§ Work required
From the line containing "The width and" through the last line below, copy every line exactly, leaving out the pictures.

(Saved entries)
- Opening Delimiter -

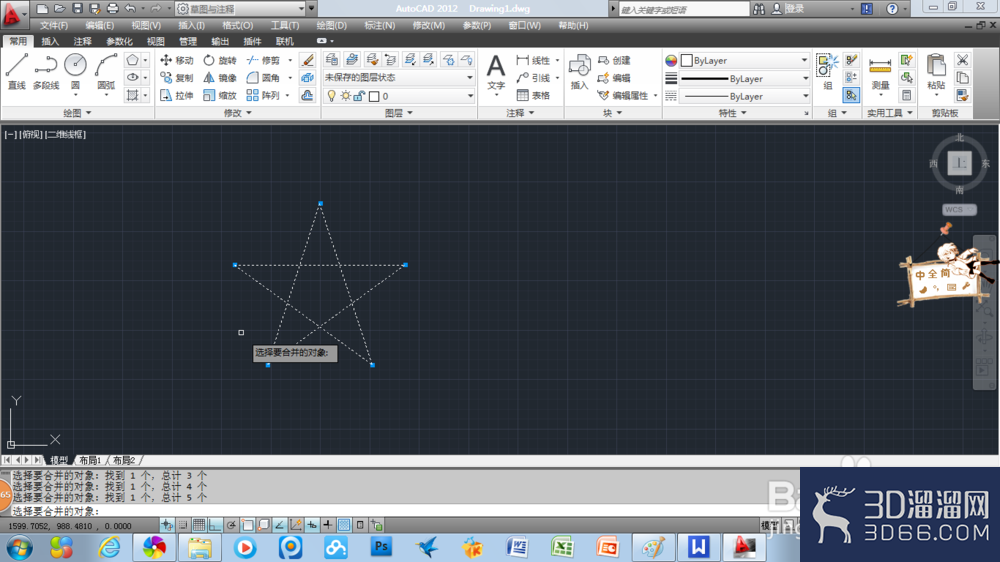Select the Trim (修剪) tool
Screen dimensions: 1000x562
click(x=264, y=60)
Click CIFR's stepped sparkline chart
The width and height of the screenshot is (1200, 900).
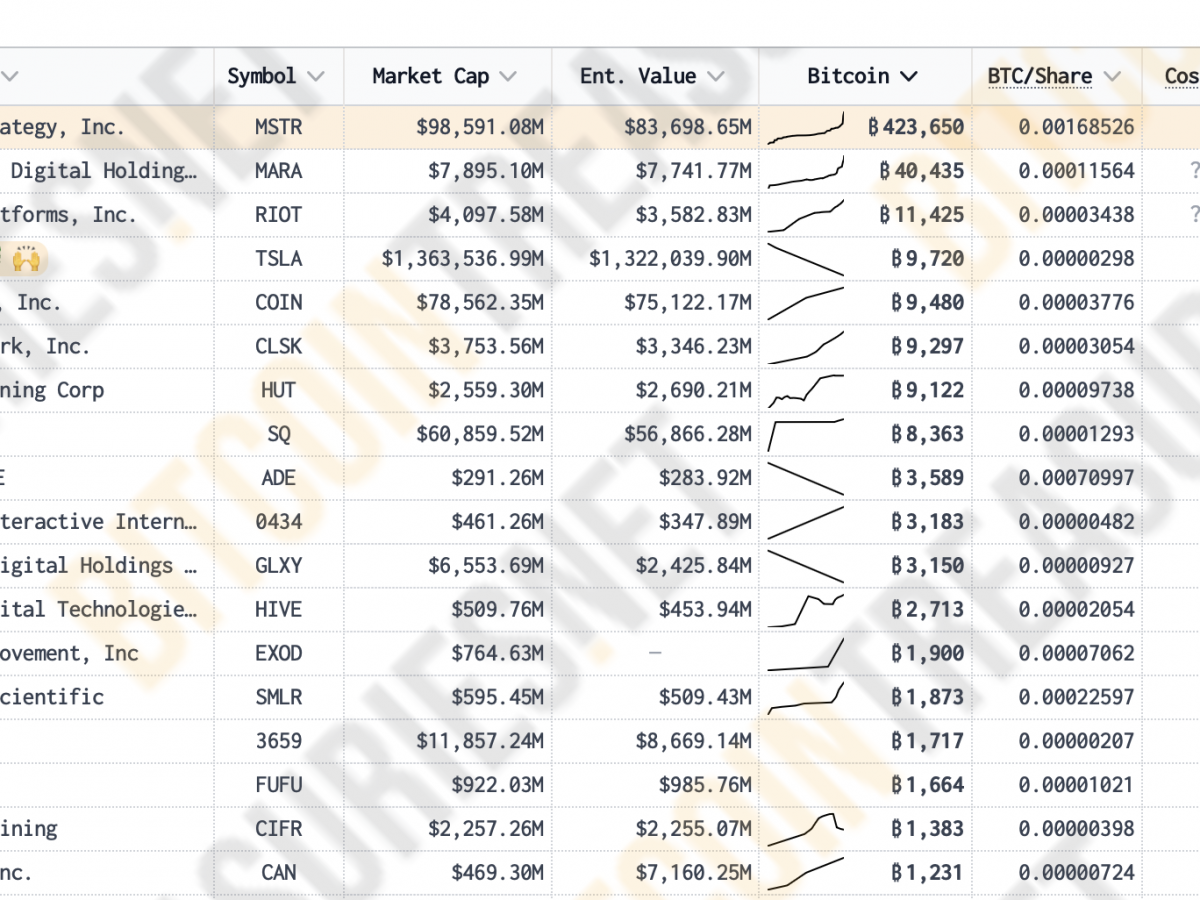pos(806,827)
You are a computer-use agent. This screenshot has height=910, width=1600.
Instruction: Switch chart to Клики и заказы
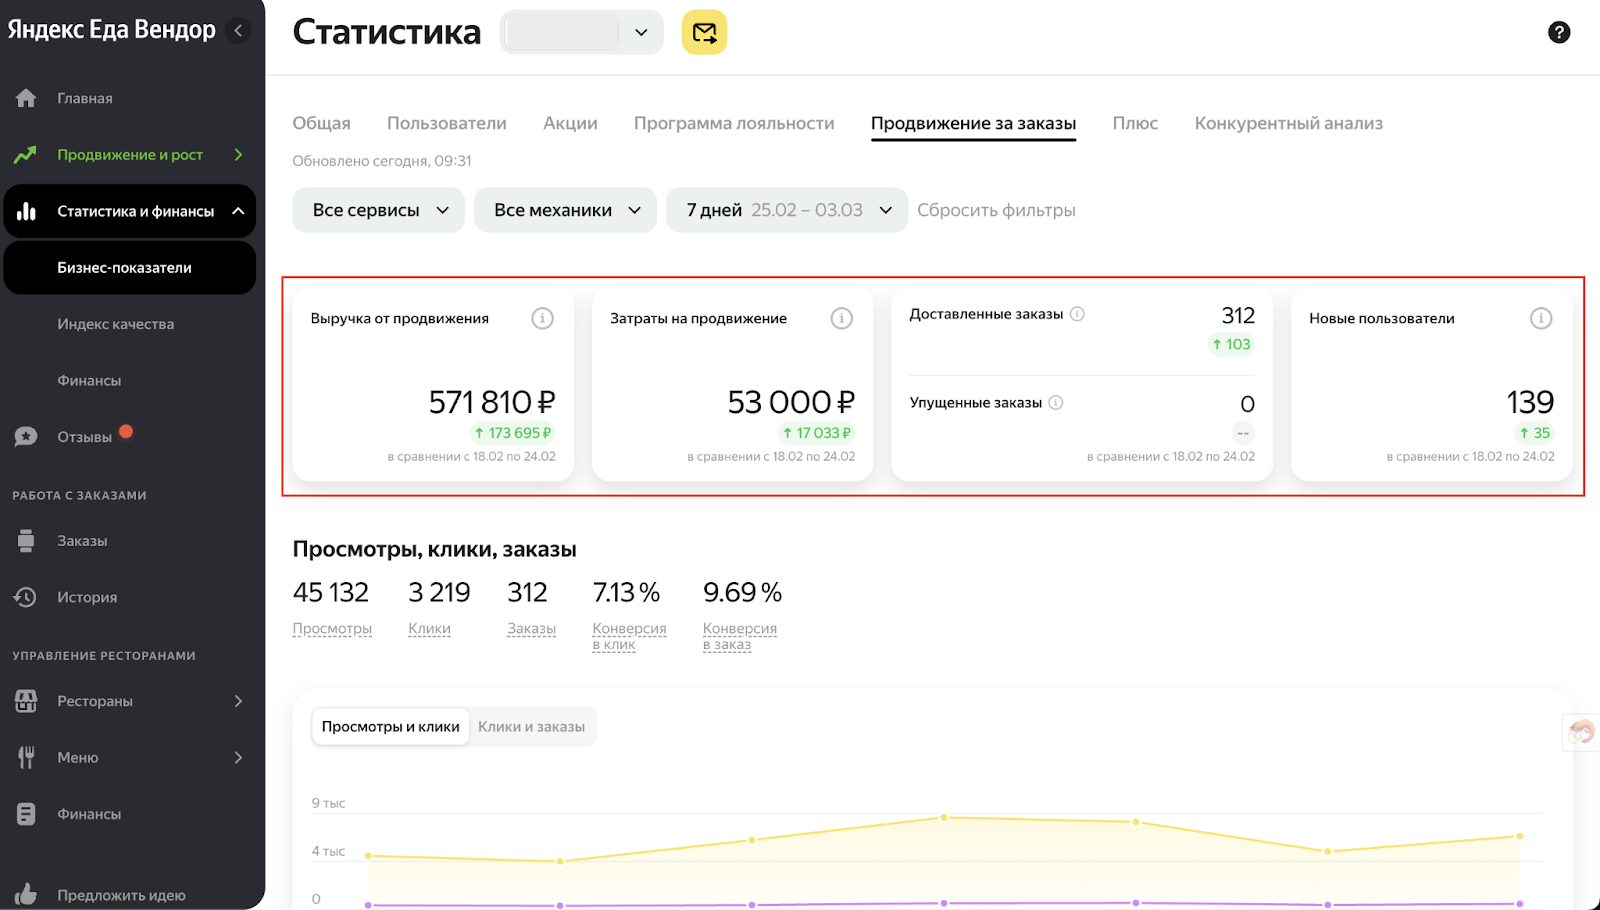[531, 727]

- Closing Delimiter -

§ Exercise output
The width and height of the screenshot is (1200, 900).
pos(806,827)
You are a computer-use agent. This screenshot has height=910, width=1600.
Instruction: Switch chart to Клики и заказы
[531, 727]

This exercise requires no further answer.